## TASK DIRECTIONS
Everything from the line with "This screenshot has width=517, height=205." to the line with "The image size is (232, 211)." in the listing below, both lines included, needs to be copied exactly, apart from the pictures.

*** Block opens ***

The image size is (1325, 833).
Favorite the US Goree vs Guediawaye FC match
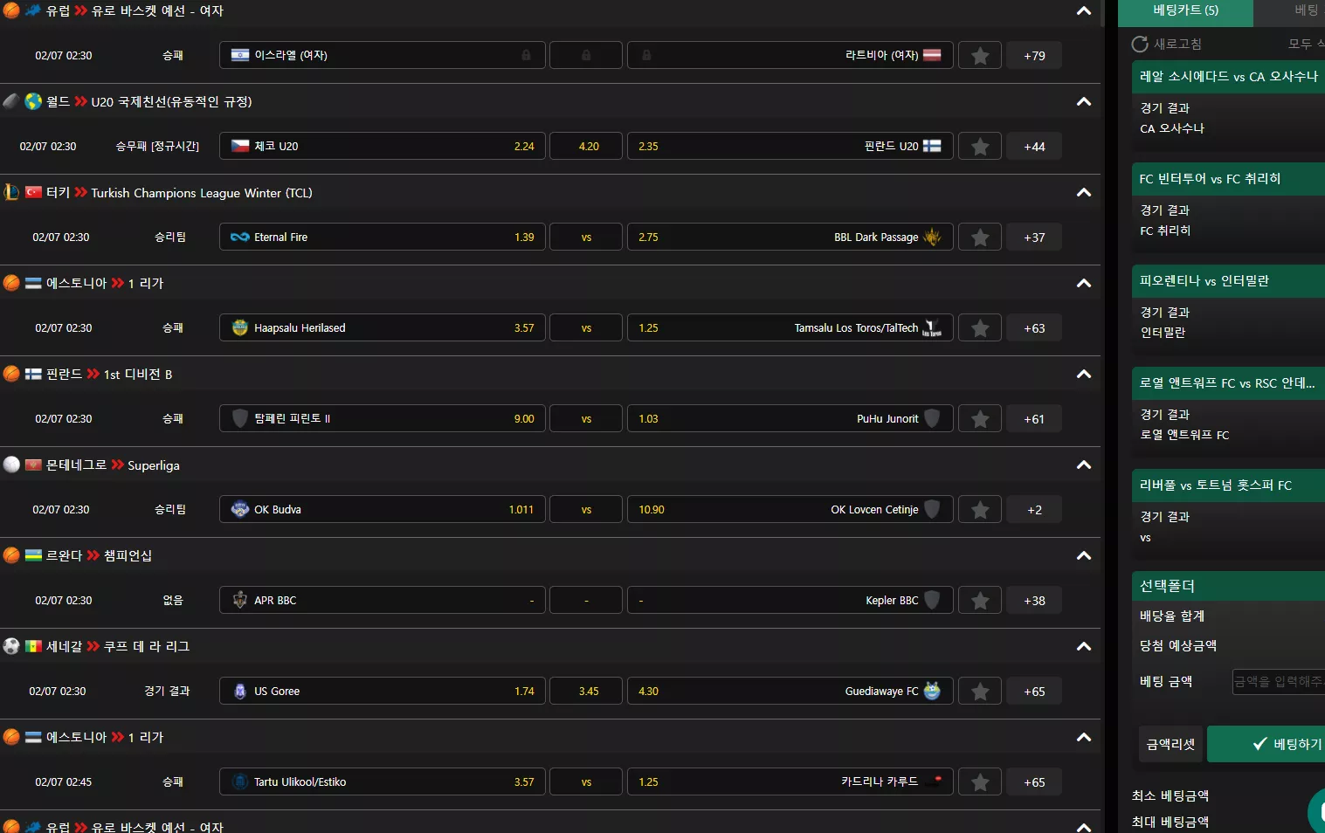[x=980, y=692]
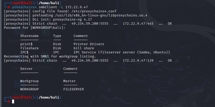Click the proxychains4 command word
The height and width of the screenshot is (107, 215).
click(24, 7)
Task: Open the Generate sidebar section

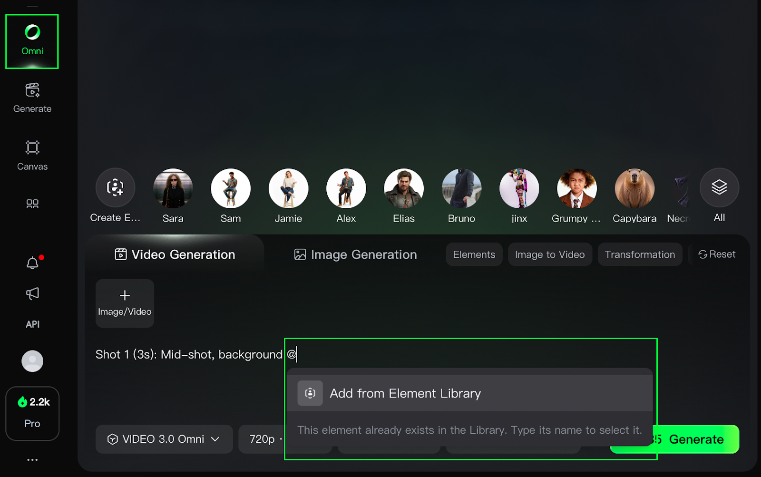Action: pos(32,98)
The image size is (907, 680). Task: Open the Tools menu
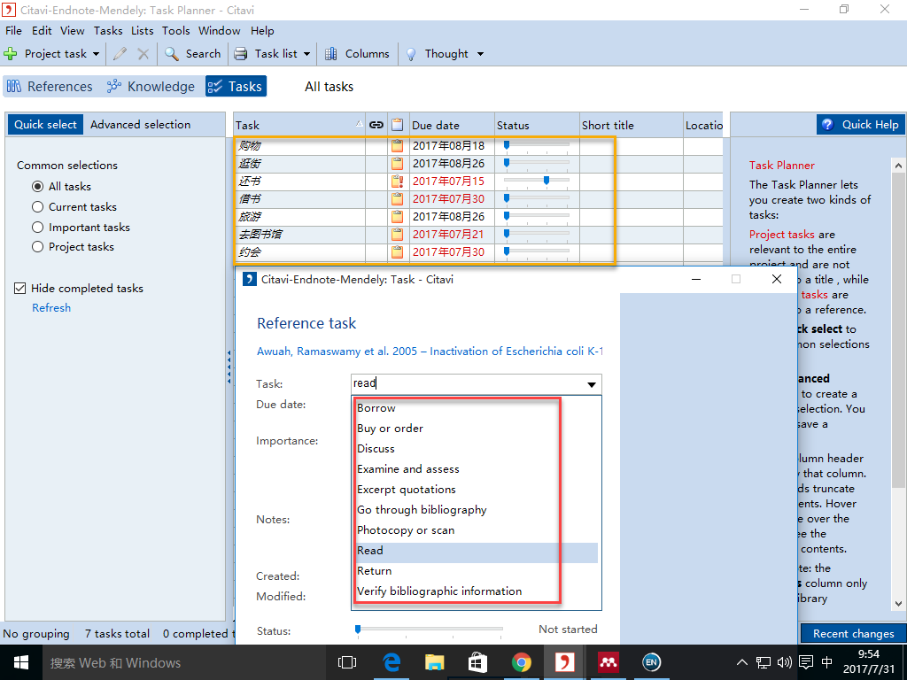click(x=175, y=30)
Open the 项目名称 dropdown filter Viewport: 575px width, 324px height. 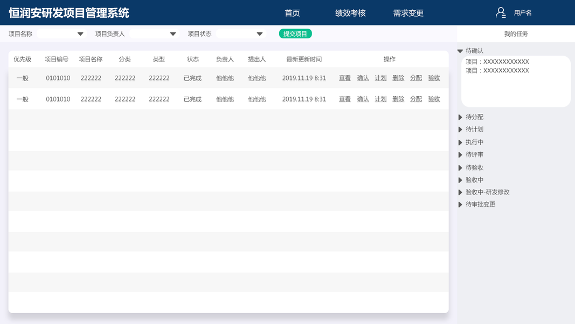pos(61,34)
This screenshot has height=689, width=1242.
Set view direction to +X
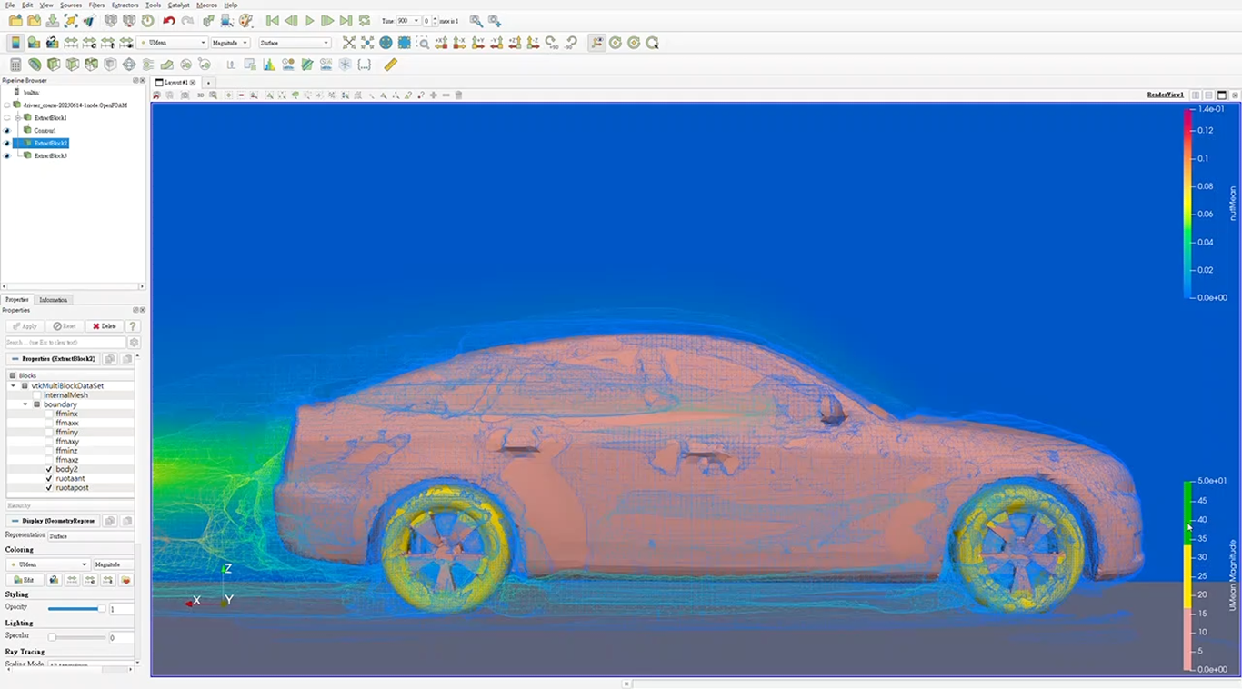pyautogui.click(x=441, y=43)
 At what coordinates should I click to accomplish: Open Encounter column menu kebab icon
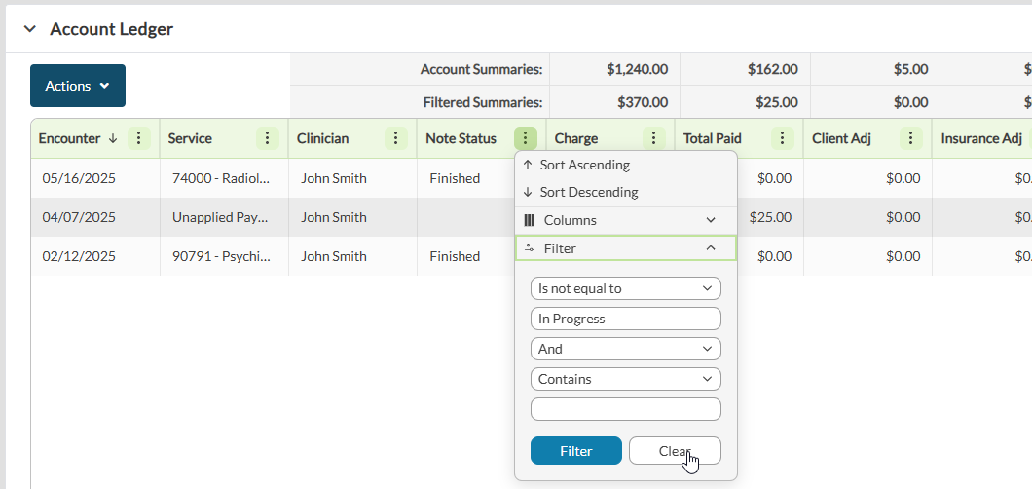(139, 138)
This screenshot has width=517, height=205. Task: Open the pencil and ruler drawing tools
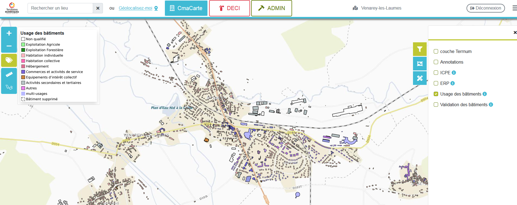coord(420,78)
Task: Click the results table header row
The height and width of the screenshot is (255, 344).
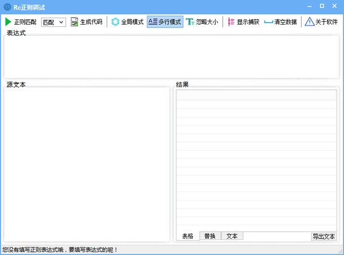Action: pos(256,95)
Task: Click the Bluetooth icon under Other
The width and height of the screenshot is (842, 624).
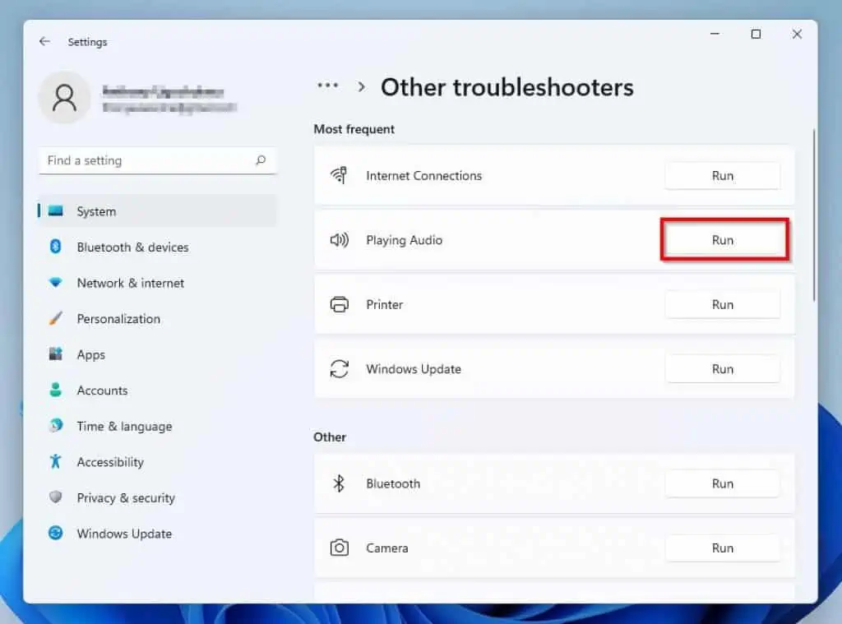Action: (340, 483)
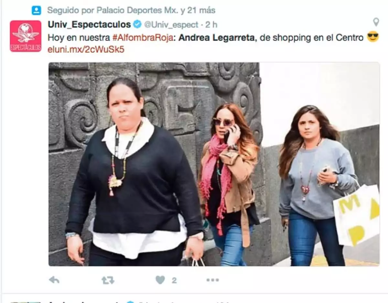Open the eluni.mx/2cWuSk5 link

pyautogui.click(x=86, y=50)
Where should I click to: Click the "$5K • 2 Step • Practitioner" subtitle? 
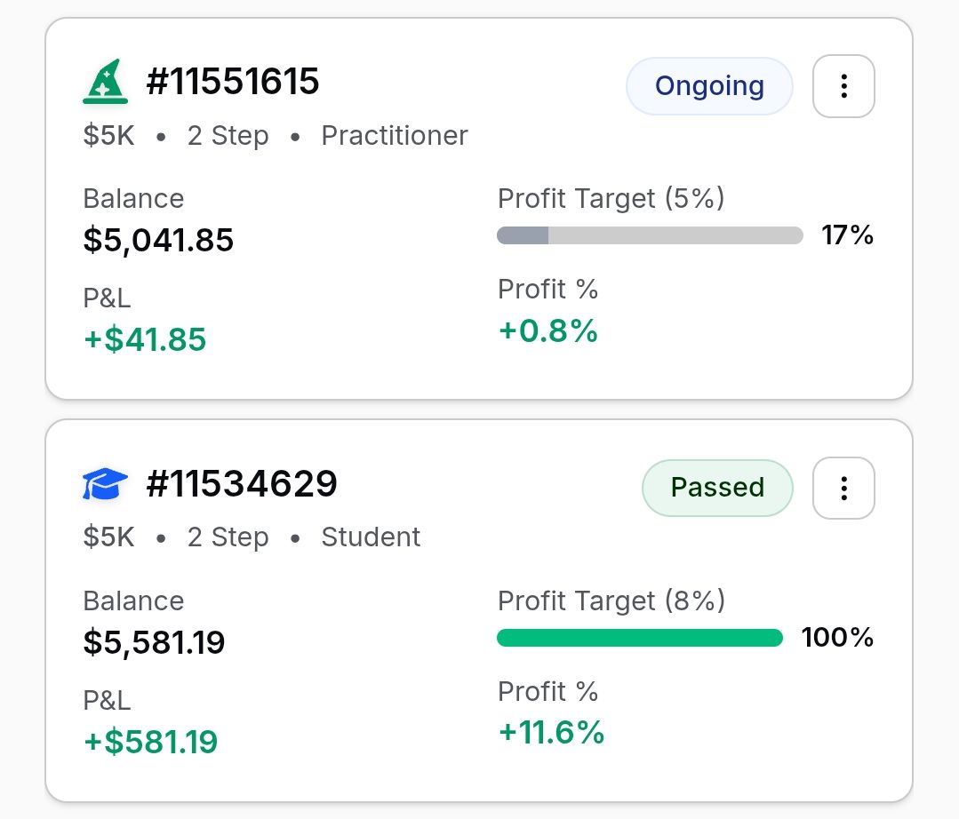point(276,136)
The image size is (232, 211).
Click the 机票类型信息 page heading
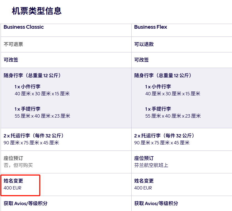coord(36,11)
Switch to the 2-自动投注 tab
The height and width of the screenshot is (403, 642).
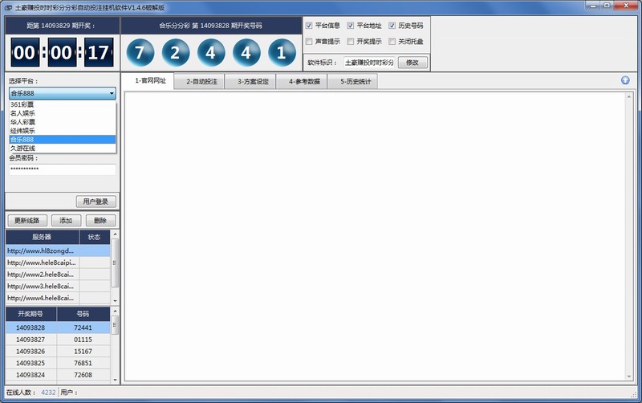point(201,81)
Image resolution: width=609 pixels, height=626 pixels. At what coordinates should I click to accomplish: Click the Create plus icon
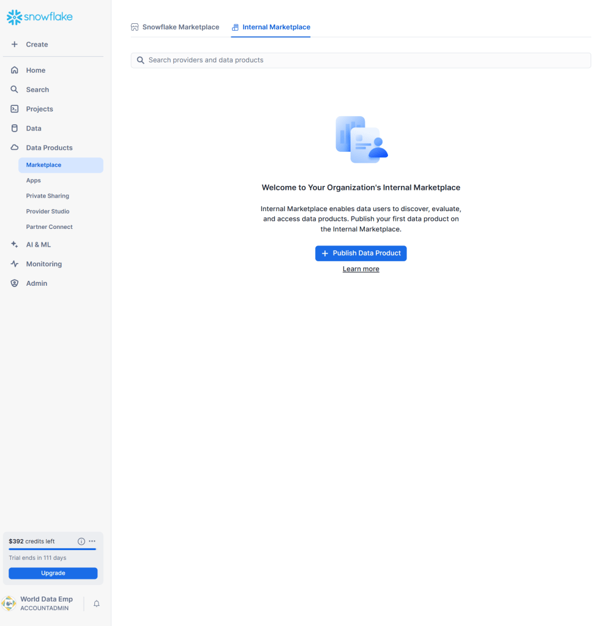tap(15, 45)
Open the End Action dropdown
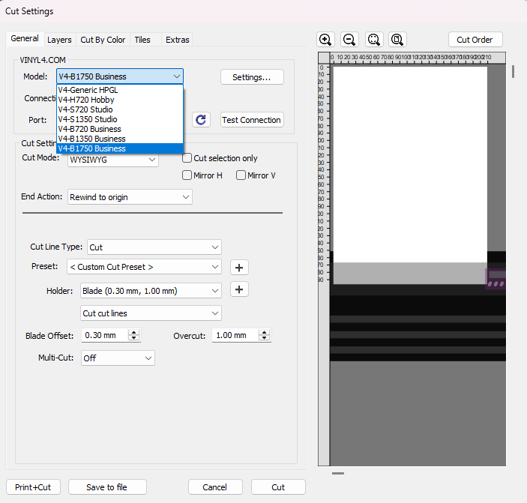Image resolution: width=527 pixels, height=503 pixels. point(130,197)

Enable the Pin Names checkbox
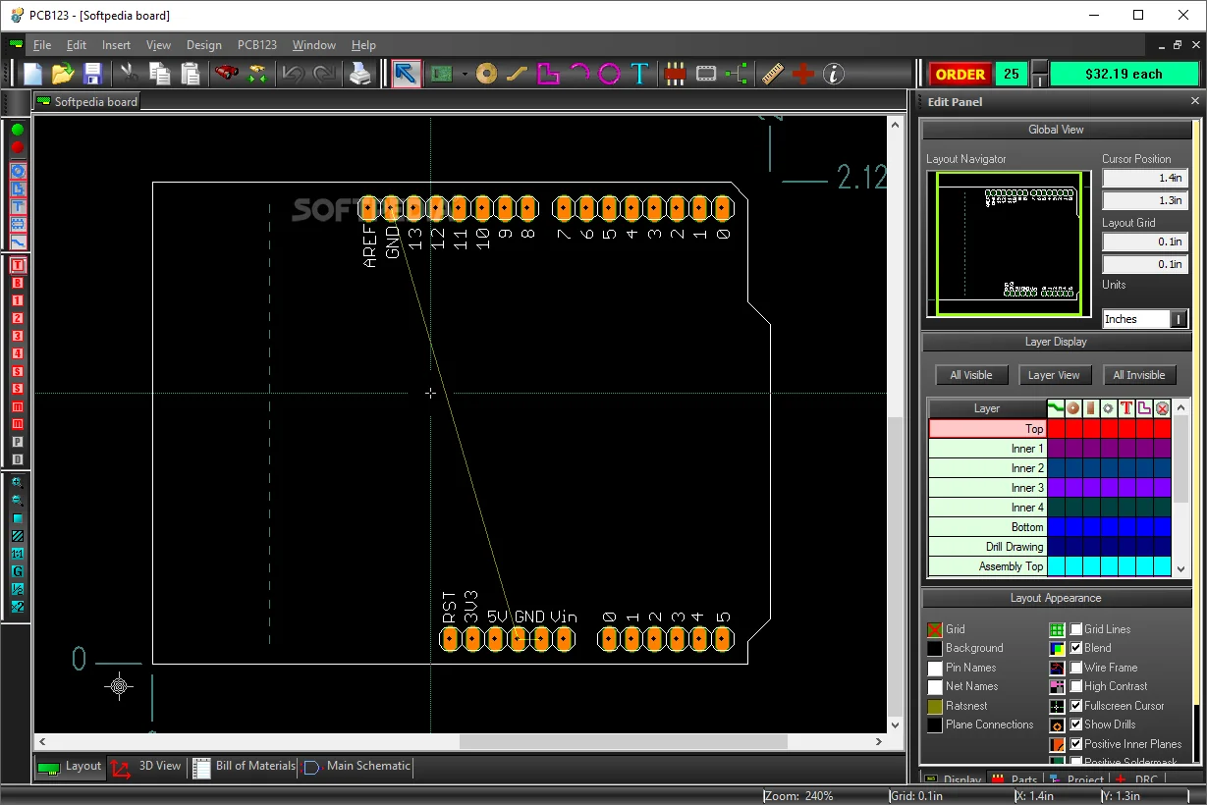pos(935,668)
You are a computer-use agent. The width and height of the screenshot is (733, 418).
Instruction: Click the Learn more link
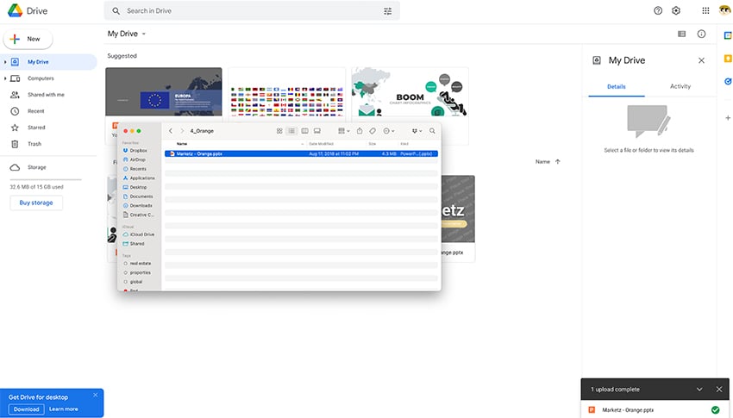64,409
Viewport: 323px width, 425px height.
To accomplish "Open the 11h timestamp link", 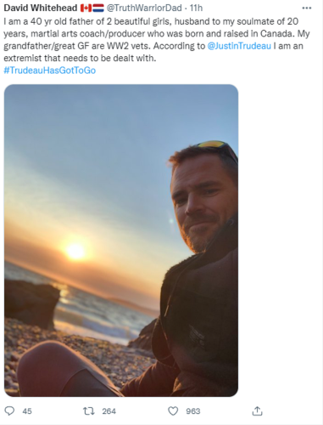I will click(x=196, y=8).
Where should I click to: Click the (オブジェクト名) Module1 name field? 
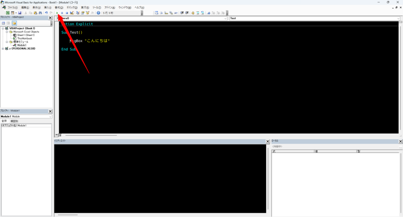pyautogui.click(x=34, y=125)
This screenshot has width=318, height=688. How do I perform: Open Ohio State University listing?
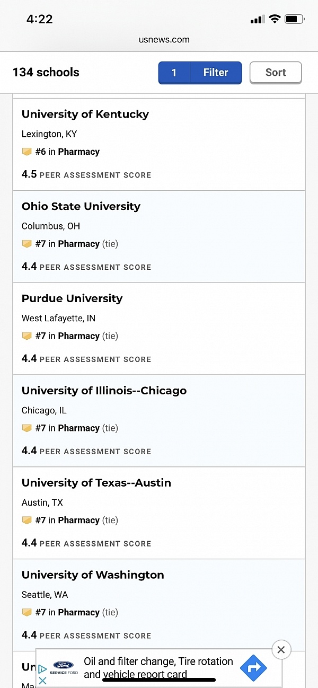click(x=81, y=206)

*** Block closes ***

## SOLUTION TO THIS TASK
This screenshot has width=517, height=205. Task: Open the pencil and ruler drawing tools
coord(420,78)
Task: Click the results table header row
The height and width of the screenshot is (255, 344).
Action: pos(256,95)
Task: Click the Bluetooth icon under Other
The width and height of the screenshot is (842, 624).
Action: (340, 483)
Open the eluni.mx/2cWuSk5 link

pyautogui.click(x=86, y=50)
Where should I click to: Click the "$5K • 2 Step • Practitioner" subtitle? 
point(276,136)
The image size is (232, 211).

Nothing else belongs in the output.